- Extracted data
**********
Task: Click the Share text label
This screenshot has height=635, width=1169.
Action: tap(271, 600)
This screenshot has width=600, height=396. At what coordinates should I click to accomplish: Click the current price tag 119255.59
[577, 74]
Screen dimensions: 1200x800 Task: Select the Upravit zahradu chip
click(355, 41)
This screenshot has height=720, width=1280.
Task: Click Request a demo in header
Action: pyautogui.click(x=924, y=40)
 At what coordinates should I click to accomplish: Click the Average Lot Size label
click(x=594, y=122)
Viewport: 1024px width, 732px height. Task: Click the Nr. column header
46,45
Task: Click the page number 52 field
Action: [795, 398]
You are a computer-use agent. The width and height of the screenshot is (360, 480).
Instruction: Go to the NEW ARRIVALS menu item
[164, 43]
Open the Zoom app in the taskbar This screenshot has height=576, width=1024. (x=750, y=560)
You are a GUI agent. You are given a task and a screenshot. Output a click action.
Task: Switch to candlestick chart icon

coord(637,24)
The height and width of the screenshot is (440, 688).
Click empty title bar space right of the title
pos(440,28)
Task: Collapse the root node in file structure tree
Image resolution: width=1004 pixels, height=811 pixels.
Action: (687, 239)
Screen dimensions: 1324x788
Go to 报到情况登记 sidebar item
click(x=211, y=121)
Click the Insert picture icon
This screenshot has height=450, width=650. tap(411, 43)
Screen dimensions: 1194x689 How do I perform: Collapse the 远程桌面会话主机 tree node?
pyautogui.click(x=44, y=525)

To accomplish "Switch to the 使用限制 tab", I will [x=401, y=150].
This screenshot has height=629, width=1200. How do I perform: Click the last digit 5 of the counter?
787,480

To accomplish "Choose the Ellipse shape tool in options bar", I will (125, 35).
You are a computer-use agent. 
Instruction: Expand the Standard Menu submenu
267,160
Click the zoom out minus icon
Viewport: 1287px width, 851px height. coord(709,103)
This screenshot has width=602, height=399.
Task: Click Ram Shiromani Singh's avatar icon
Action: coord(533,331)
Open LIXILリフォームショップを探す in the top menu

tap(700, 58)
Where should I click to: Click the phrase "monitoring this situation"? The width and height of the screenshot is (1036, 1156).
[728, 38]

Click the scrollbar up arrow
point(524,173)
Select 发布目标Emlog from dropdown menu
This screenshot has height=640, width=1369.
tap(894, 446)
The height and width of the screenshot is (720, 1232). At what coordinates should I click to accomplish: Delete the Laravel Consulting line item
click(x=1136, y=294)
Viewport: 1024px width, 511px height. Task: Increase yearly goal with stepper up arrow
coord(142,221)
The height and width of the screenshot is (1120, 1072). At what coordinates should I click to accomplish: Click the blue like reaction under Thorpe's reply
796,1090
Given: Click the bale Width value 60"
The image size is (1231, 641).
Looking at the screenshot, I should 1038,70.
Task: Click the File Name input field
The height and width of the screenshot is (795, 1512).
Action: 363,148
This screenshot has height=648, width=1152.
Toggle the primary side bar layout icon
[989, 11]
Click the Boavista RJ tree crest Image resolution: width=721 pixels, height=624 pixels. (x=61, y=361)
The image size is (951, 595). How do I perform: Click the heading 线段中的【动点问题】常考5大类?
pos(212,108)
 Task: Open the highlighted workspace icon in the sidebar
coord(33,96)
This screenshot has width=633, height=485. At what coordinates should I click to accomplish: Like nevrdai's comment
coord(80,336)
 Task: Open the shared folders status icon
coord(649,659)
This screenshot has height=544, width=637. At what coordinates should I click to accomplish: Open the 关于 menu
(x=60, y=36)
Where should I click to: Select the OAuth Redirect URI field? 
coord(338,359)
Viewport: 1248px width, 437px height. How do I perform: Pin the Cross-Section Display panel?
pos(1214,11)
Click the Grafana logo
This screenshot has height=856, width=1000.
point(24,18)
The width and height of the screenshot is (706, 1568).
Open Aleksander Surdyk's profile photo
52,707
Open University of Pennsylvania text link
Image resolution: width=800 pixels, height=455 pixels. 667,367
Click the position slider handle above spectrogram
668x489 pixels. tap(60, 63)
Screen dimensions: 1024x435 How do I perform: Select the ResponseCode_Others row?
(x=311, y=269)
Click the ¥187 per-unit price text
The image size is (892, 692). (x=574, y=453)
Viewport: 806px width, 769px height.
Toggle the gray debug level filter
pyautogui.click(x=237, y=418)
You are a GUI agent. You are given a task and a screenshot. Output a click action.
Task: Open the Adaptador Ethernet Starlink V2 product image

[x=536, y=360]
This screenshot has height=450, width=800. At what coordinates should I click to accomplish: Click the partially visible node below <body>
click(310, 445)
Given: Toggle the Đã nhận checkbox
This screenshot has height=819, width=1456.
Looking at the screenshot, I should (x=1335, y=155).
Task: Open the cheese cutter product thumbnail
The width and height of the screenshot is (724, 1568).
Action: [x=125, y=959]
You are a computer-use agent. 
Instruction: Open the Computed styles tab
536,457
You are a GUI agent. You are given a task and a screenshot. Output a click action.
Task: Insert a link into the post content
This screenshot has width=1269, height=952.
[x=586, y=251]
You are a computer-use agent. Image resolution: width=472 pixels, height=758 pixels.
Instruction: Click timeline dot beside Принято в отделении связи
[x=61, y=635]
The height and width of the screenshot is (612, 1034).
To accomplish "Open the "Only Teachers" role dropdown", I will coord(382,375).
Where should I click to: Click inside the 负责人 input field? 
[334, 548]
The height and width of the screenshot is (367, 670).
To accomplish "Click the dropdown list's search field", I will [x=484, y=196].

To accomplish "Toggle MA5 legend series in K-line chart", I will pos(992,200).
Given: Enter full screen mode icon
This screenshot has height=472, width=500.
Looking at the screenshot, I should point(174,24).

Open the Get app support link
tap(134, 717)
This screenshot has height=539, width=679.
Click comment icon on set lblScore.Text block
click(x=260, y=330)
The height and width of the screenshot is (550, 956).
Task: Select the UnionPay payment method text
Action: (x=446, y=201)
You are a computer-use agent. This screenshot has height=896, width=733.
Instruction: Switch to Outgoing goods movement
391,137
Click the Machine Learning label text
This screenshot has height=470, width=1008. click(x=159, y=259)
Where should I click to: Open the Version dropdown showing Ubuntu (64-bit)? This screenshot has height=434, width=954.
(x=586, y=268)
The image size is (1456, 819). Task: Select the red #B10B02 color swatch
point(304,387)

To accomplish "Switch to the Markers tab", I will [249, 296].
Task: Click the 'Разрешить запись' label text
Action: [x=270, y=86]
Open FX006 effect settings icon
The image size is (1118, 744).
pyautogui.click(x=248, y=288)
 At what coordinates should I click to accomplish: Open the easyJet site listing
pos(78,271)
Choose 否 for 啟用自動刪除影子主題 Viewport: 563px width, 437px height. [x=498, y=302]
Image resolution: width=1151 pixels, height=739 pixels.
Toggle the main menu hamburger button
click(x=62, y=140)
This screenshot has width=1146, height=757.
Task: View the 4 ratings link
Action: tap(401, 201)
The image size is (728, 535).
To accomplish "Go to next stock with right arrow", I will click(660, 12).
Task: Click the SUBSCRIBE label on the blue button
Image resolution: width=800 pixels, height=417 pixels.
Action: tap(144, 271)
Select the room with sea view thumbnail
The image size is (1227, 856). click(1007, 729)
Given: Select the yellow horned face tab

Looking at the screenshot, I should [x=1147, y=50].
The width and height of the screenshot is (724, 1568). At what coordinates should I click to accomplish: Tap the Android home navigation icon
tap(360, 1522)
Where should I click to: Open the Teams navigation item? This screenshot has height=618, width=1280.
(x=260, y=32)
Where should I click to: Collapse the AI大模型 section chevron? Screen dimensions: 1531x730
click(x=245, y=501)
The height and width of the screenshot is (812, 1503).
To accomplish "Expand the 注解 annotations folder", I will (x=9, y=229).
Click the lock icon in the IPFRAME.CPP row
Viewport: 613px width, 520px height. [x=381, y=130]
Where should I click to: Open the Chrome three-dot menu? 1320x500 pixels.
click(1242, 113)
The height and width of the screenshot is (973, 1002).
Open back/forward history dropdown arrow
**********
Look for the word "Choose" in the records above, count the lines that hold it, and give only that number.

- Solution for this task
2